Esteem – Wear the company badge, brown your tongue, sing the corporate song, dance to the corporate music – do all these and we’ll love you, and you can be proud of what you’ve become.

Self Actualisation – Pardon?

I know that thus far I seem to be answering a different question to that which was asked. Jack asked about talents; I’ve been talking about needs. Well, I reckon the two are intimately bound together. If Abe Maslow was right about needs and his hierarchy does indeed represent something more than just an academic abstraction, then human talents will have evolved to fulfil those needs and we all have within ourselves not only the set of needs but also the means to fulfil those needs, and by ignoring our needs organisations remove from us the outlet for our most deeply held talents.

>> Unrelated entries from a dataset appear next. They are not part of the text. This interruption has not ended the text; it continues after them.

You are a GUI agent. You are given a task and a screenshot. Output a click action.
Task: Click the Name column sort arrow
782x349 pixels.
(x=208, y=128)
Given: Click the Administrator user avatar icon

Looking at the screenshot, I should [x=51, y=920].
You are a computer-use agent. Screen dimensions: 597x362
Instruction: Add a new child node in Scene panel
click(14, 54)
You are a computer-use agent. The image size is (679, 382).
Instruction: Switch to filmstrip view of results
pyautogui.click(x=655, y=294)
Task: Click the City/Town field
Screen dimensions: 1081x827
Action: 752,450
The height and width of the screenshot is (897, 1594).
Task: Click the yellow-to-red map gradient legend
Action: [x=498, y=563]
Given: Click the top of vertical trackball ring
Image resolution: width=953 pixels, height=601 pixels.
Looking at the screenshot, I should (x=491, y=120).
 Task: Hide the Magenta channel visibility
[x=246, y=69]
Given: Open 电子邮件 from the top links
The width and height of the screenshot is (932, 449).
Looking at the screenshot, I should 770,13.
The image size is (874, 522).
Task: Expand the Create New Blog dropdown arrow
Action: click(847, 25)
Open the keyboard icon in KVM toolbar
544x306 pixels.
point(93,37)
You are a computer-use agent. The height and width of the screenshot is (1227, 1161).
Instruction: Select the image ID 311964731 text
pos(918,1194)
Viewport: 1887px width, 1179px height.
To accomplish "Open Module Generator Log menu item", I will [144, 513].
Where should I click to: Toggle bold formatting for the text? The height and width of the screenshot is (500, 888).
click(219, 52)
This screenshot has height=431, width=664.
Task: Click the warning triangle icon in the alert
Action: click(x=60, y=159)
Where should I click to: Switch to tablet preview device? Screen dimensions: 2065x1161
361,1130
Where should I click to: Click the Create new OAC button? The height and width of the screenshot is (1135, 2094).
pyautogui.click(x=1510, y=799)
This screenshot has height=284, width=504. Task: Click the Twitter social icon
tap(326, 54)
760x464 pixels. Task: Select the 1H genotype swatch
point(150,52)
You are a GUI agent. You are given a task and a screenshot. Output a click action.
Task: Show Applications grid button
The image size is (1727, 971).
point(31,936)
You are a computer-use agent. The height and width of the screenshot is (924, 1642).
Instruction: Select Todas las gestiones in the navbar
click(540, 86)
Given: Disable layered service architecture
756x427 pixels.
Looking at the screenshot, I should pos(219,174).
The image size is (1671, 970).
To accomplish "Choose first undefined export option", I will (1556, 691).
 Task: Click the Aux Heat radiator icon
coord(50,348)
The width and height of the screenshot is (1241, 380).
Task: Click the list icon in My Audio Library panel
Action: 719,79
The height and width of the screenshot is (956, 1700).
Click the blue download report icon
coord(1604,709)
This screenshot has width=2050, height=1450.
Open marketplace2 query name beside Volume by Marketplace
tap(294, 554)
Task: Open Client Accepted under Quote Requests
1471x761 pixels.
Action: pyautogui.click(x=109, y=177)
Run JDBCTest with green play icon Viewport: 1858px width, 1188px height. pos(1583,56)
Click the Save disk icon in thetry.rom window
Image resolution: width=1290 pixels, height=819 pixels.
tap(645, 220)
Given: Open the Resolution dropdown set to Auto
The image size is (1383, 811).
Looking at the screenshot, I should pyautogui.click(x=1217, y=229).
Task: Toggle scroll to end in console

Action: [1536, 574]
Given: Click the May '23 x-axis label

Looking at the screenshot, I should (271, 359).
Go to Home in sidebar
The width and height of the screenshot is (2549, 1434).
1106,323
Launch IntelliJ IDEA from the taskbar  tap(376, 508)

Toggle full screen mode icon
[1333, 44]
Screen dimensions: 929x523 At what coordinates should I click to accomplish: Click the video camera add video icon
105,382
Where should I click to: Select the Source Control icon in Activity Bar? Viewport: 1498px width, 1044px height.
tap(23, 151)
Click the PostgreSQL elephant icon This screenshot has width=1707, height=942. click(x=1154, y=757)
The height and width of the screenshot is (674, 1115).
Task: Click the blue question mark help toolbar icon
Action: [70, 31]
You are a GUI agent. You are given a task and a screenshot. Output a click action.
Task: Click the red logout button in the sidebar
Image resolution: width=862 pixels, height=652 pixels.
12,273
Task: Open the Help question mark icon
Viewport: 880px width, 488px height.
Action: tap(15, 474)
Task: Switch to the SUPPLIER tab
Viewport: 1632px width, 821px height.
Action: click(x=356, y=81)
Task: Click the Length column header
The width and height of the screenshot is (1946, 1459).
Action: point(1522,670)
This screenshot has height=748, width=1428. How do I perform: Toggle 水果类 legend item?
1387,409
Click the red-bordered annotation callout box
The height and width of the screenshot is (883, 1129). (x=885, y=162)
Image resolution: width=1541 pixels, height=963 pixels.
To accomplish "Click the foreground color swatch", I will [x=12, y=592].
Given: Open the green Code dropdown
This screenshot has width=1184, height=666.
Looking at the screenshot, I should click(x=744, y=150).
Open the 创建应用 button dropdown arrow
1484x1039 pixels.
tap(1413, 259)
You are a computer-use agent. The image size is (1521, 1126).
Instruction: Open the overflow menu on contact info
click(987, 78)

I once built a simple extension to my house, mostly with my own hands. I dug drains, built footings, laid blocks and mortar, cut timber for the roof. It was a deeply satisfying experience. Doing something men have done from the earliest days of civilisation – by the labour of my hands, building a secure shelter for myself and my family. The satisfaction I felt went beyond the simple achievement (I’m no builder!) – there was something deeply rooted in the human psyche that was fulfilled by this experience.

The same holds at the higher levels. Our talents exist to satisfy those core needs. But personal, human needs are irrelevant to organisations that are driven by financial motives. So it’s hardly surprising that employees feel that their talents are under-utilised, to the point that all they feel is a dull dissatisfaction, being hardly conscious any more of these talents that have remained largely unused and unappreciated for so long.

I used to think it was just a question of reshuffling the pack – that overall the world had a matching set of talents and jobs and it was just a matter of fitting the right people to the right jobs. What I failed to realise was that it is talents and needs that are matched, and it’s between needs and jobs that there’s a disconnect which can only be resolved by abandoning greed-driven structures and the values that drive them. A world driven by monetarism leads inexorably to corporate greed, the subjugation of individual need and the deep unease so many feel with the way the world is going. Building a society where talents are employed to meet fundamental human need is going to require a ground-up rethink of what matters most to all of us.